I just acquired an old Toro 521 last week with carb / some auger transmission issues. 
I torn it down and found the worm-gear (5-7180) / auger gear (5-7170) was completely worn down due to bad seals.
Both gear sets seem to ring around $130 Ebay / Amazon.
This is my first time working with snowblower and that price seems rather excessive for 2 machined gears.
The gear sets for other brands (craftsman/etc) seems much cheaper. 

For you folks more familiar with these machines,
how do I acquire these parts without breaking the bank?
Is it possible to just retro fit a set of auger/worm gear from another brand? 

Thanks


----------



## Dauntae (Nov 10, 2016)

No retrofitting on that one BUT a toro 521 is a VERY common blower and could most likely find a good parts machine for less than $50 with a good set of gears and many other usable parts.


----------



## paulm12 (May 22, 2015)

I agree with Dauntae, go with another used machine for parts. The gearbox usually is very solid on these machines, so hopefully the next one you find will work for parts. The only new parts I have purchased on the auger assemblies are the impeller bearings.


----------



## sidegrinder (Apr 18, 2015)

I sent you a pm. Unfortunately, parts for upper tier brands like Toro, John Deere, Honda etc command higher prices than the more generic MTD/Murray/Craftsman machines.


----------



## dinkyguitar (Aug 9, 2019)

I just opened my auger gear and added new greased and rubber seal. Smooth as butter now.

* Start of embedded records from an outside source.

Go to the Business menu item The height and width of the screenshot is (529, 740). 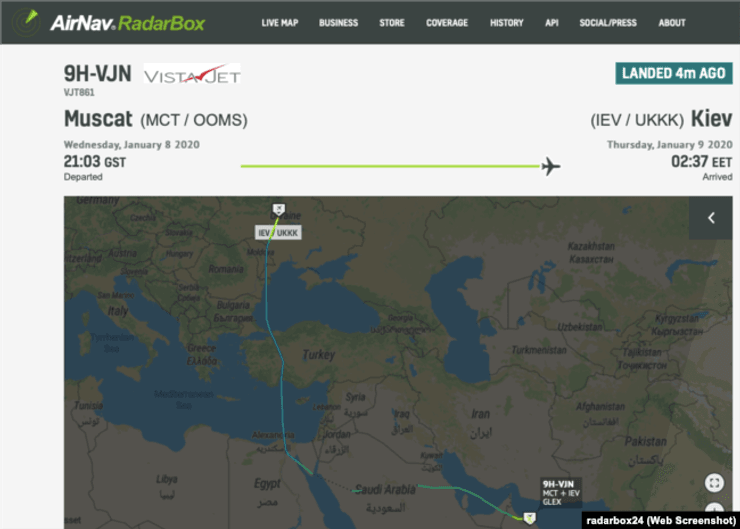[x=338, y=23]
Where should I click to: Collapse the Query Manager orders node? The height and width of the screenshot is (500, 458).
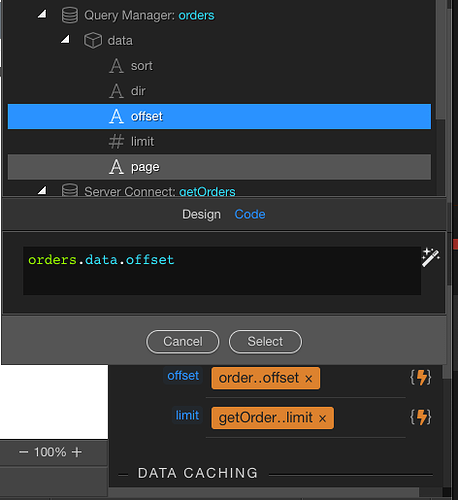[x=42, y=14]
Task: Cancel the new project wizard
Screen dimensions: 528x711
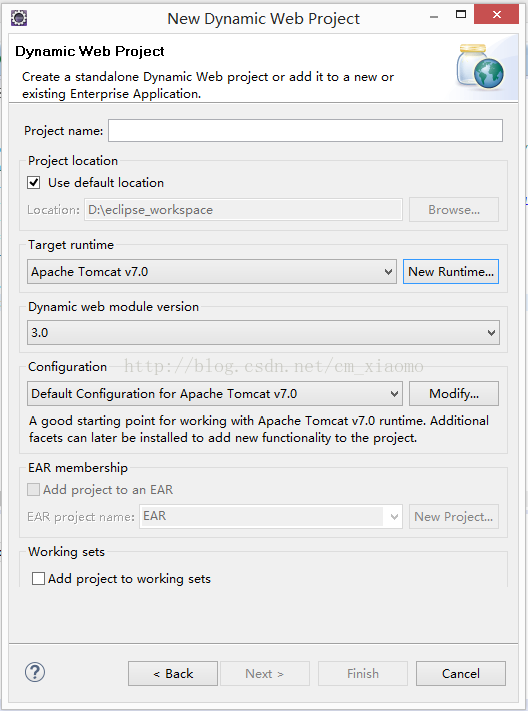Action: point(461,673)
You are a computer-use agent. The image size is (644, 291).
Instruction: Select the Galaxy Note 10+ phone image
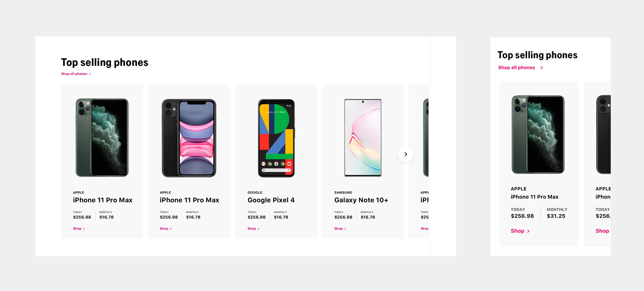pos(363,138)
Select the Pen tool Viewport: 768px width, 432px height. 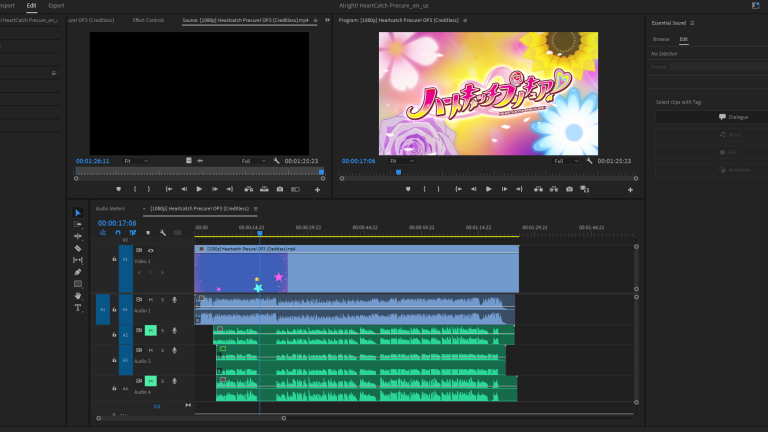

But I did look at the price on gears in general, and they are not cheap.

Like suggested, your 521 is a common model so parts should be plenty.

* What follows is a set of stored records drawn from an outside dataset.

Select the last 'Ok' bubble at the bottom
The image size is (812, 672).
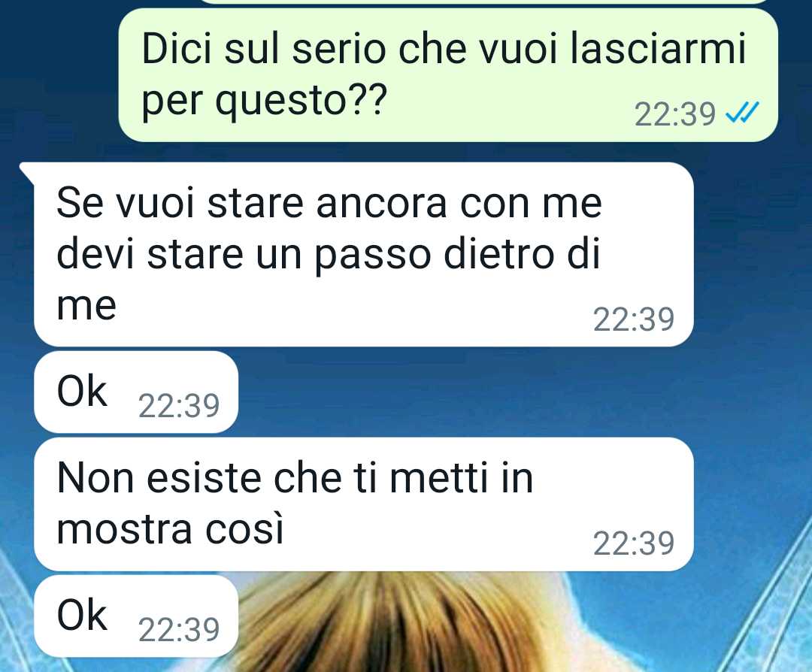pyautogui.click(x=136, y=616)
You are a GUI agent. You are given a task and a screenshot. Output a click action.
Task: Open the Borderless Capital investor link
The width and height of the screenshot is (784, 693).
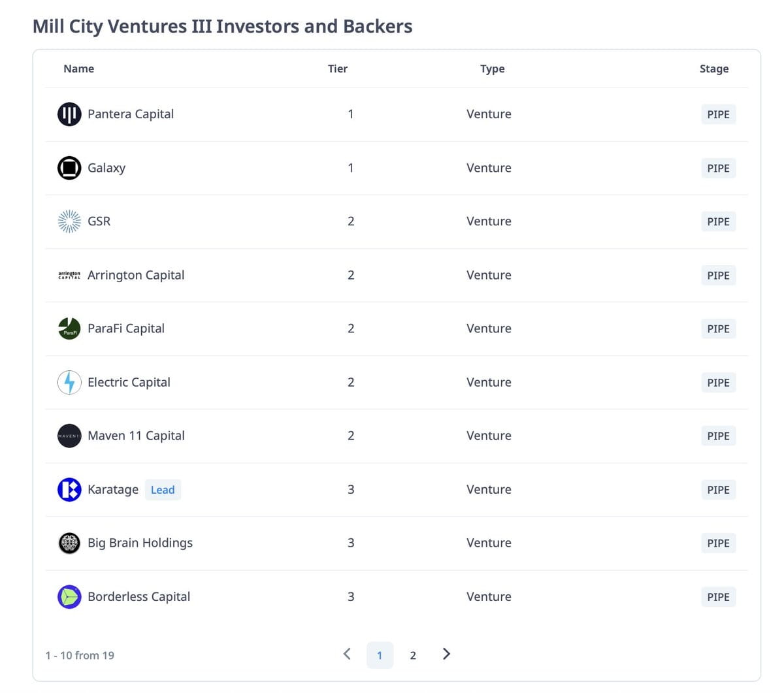(139, 596)
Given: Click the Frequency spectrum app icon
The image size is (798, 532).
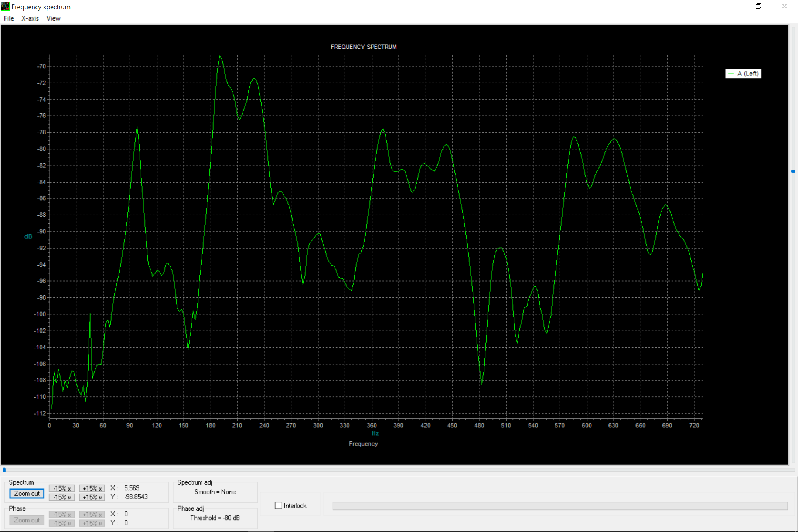Looking at the screenshot, I should [5, 7].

I just bought an 2002 824 to replace my 80's 421 which I will sell soon...I bet my auger gear is the same as yours.

Anyway, I'd look for a used one and ask if it turns smooth and everything.

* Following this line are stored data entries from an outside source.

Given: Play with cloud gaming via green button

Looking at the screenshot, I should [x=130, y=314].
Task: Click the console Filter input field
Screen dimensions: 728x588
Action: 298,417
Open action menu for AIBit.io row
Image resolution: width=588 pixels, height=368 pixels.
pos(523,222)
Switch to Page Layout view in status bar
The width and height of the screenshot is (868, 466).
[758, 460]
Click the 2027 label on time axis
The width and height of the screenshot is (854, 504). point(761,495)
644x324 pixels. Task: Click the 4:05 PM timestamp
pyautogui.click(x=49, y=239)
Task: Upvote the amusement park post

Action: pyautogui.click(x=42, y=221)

BTW, my blower takes Mag 1 grease which is $21 (cheapest I found). I tried to use "00" but it was a waste of money since it was too liquidy. Plus I order a rubber seal for $7...basically a square O ring. Plus $7-8 gasket...I was thinking about replacing seals but that's another $15 ea. and mine are still good.

It gets expensive...but do it right the first time with the right stuff and it will last another 20 years or so...Toro's are made well. ****, my 421 still works and I didn't do anything with that when my father in law gave it to me.

Good luck...
dinky


----------



## yoda (Dec 30, 2015)

Make sure someone didn't change the shear bolts to regular bolts. That can destroy a gearbox.


----------



## UNDERTAKER (Dec 30, 2013)

yoda said:


> Make sure someone didn't change the shear bolts to regular bolts. That can destroy a gearbox.


* TORO Runs Grade 5 Bolts. 
NO BLOODY FREAKING SHEER PINS in them.*


----------



## paulm12 (May 22, 2015)

yep, they don't use shear bolts on these Toros. The gears are stronger and therefore more expensive. As long as they stay lubricated they usually last forever.


----------